What is a push strategy in marketing? ›

What is a Push Marketing Strategy? A push marketing strategy, also called a push promotional strategy, refers to a strategy in which a firm attempts to take its products to consumers – to “push” them onto consumers.

What is the push and pull technique? ›

What Is the Push-Pull Method? The Push-Pull Method is a flirting technique. It encourages suitors to pull in someone they spot and like with a compliment, and then push away the tension created by the praise with a joke or push back on the compliment.

What is an example of a pull strategy? ›

Examples of Using a Pull Marketing Strategy

Social media networks. Word of mouth. Media coverage. Sales promotions and discounts.

What is an example of a push and pull strategy? ›

An example of a push strategy is a company using aggressive sales tactics and trade shows to sell its products. A pull strategy example is using targeted advertising campaigns on social media to create consumer demand and brand awareness.

Why is push and pull strategy important? ›

As a marketer, you must create product demand and develop the sales pipeline. Initially, push marketing spawns the demand or need, while pull marketing offers a way for users to satisfy that need.

What is an example of a push strategy? ›

Examples. A push strategy tries to sell directly to the consumer, bypassing other distribution channels.
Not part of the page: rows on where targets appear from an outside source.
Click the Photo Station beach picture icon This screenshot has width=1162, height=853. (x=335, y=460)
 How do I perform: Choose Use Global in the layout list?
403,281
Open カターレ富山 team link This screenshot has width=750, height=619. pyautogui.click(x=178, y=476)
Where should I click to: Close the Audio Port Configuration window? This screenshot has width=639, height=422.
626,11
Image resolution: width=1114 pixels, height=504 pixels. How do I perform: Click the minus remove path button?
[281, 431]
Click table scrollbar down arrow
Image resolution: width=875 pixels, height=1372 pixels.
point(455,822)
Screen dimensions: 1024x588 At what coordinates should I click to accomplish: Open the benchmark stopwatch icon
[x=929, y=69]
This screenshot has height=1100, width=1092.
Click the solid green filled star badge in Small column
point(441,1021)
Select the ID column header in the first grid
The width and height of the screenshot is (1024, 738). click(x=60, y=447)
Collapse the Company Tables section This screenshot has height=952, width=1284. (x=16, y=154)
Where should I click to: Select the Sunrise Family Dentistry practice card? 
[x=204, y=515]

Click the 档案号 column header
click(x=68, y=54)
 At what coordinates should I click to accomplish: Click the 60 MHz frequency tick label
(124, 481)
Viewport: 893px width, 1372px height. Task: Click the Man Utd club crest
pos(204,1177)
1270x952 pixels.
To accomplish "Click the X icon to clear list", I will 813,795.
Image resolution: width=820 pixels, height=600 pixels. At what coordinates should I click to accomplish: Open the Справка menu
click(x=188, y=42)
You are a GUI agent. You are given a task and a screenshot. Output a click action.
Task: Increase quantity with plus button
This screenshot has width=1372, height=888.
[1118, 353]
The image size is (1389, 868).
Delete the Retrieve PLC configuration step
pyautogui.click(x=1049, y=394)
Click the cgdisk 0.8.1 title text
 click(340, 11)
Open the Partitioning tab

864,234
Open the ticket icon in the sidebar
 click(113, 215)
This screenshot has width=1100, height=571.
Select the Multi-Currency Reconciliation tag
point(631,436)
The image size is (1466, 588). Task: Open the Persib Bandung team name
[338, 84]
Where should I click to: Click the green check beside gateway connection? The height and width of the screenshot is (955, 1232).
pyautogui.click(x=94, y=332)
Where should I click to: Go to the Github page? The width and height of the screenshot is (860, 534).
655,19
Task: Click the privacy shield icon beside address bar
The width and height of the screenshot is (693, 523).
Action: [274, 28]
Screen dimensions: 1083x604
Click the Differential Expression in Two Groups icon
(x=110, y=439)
An example of this would be selling insurance or holidays directly. With this type of strategy, consumer promotions and advertising are the most likely promotional tools.

What is an example of a push and pull strategy in marketing? ›

An example of a push strategy is a company using aggressive sales tactics and trade shows to sell its products. A pull strategy example is using targeted advertising campaigns on social media to create consumer demand and brand awareness.

What are pull strategies in marketing? ›

A pull strategy is a marketing technique that involves attracting customers to a company's product or service. Pull marketing is focused on creating demand for the product or service. It's about providing an experience that will make people want to buy your product.